WHAT YOU WILL DO → Please produce an exact transcription of the lines from the one containing "Task: Expand the Subnet dropdown" through the last line of the entries, leaving out every picture.

>>

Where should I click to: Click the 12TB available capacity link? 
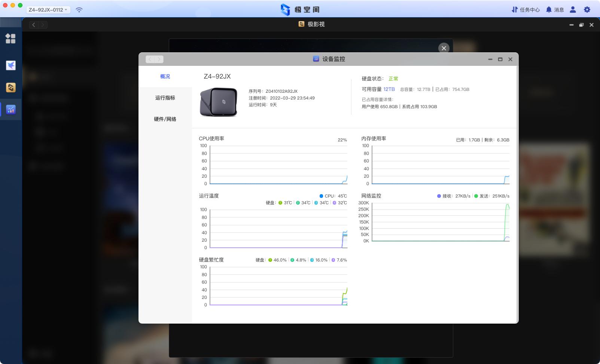(389, 89)
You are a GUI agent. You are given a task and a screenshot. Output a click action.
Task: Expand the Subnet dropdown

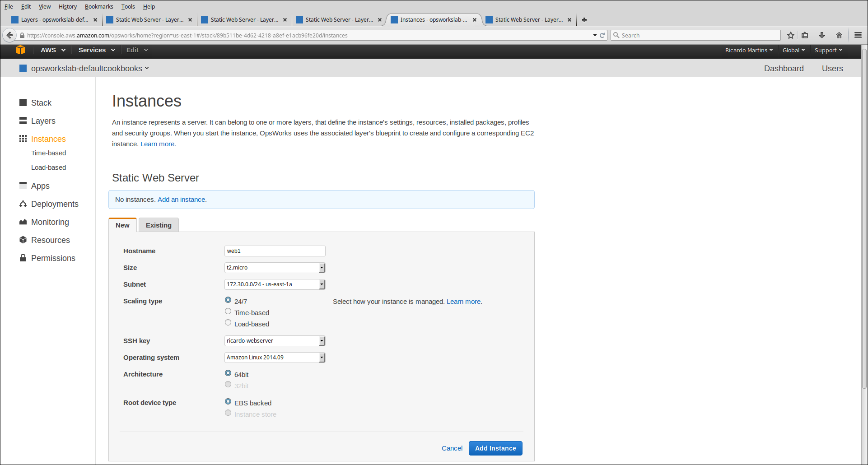(x=275, y=284)
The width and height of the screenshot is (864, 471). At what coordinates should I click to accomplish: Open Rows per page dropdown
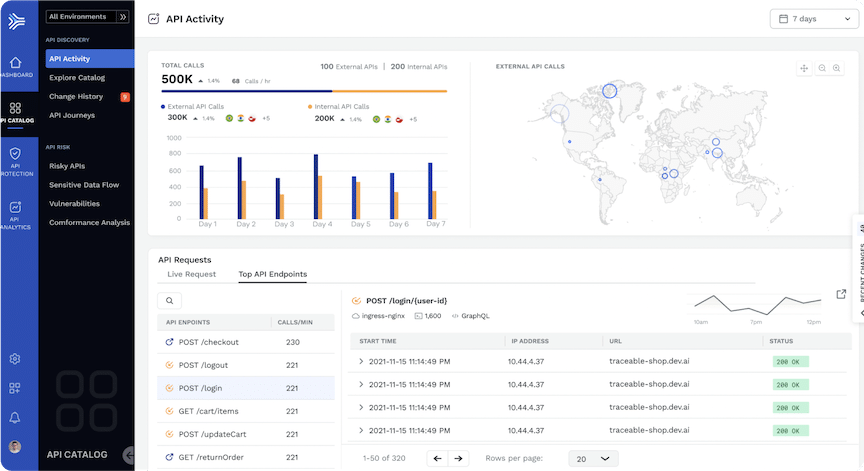[x=593, y=458]
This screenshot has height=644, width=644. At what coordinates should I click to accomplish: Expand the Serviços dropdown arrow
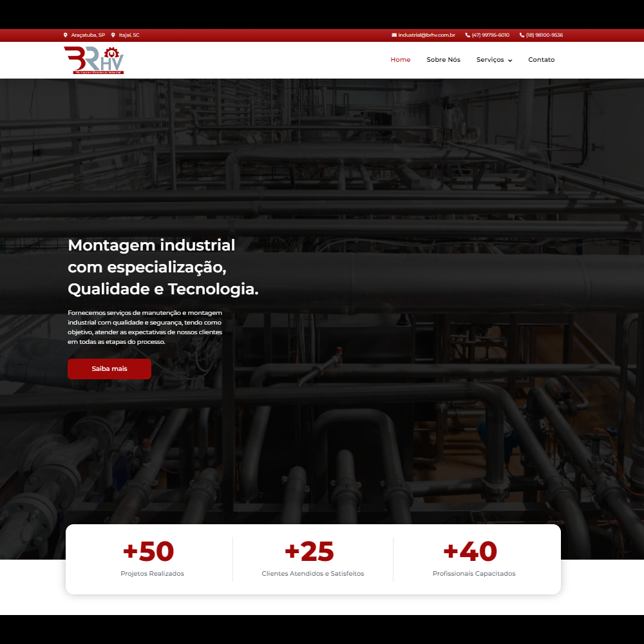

<<

COMPLETED TASK →
Task: Expand the Subnet dropdown

(x=275, y=284)
The width and height of the screenshot is (864, 471). At what coordinates should I click to accomplish: Open Rows per page dropdown
[x=593, y=458]
This screenshot has height=644, width=644. At what coordinates should I click to accomplish: Expand the Serviços dropdown arrow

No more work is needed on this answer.